- TAREFA
Retorne, sem alterações, cada linha das entradas abaixo que contenha a palavra "Grid".

- MATERIAL DA TAREFA
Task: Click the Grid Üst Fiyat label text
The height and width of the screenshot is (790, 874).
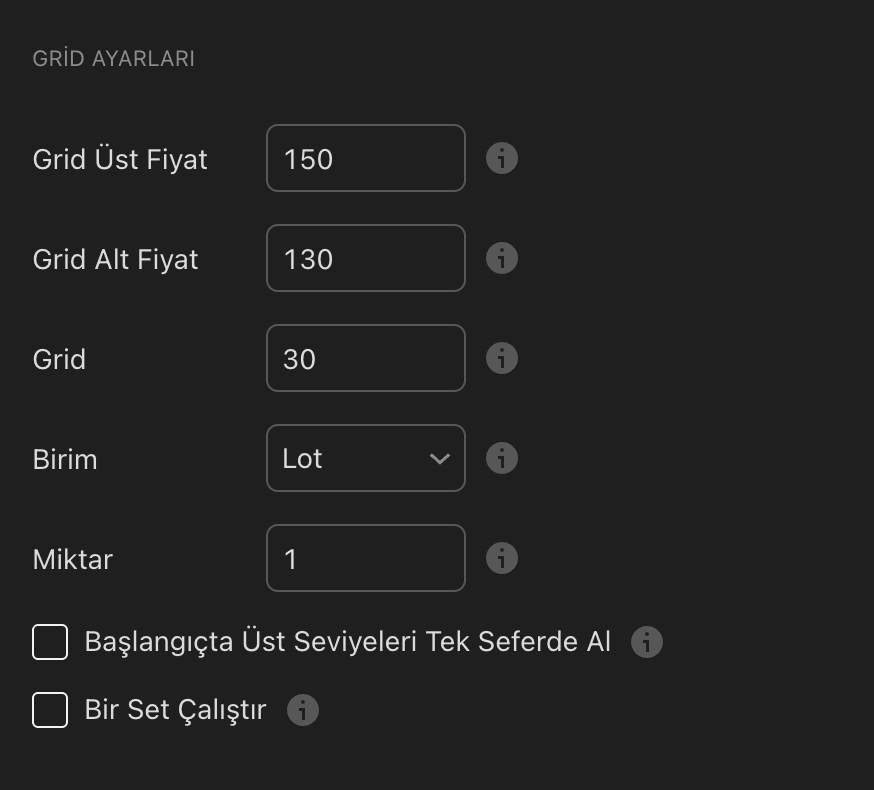Action: tap(120, 159)
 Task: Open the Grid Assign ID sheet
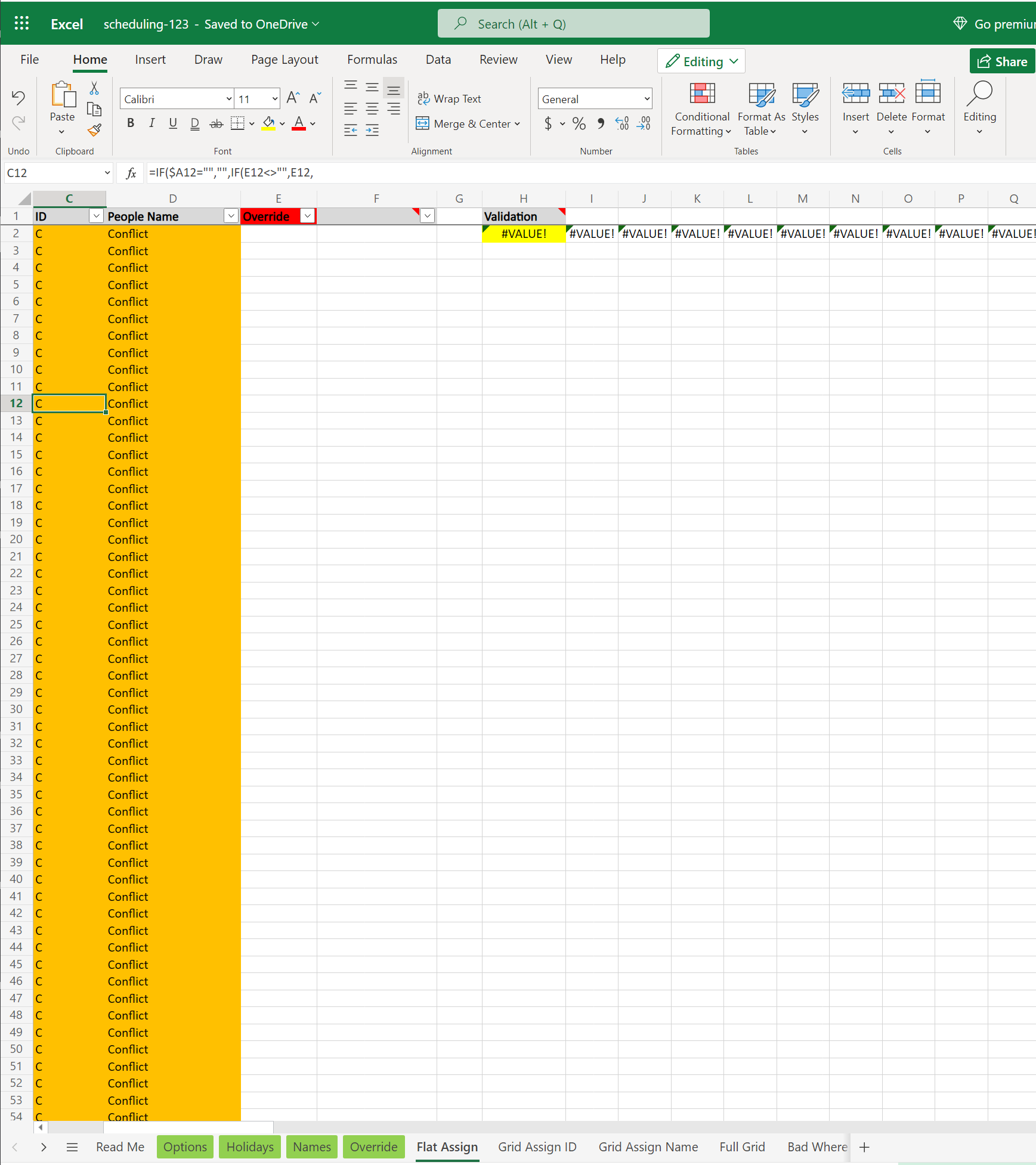[536, 1147]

- RESULTADO
Task: Click the Grid Üst Fiyat label text
 Task: Open the Grid Assign ID sheet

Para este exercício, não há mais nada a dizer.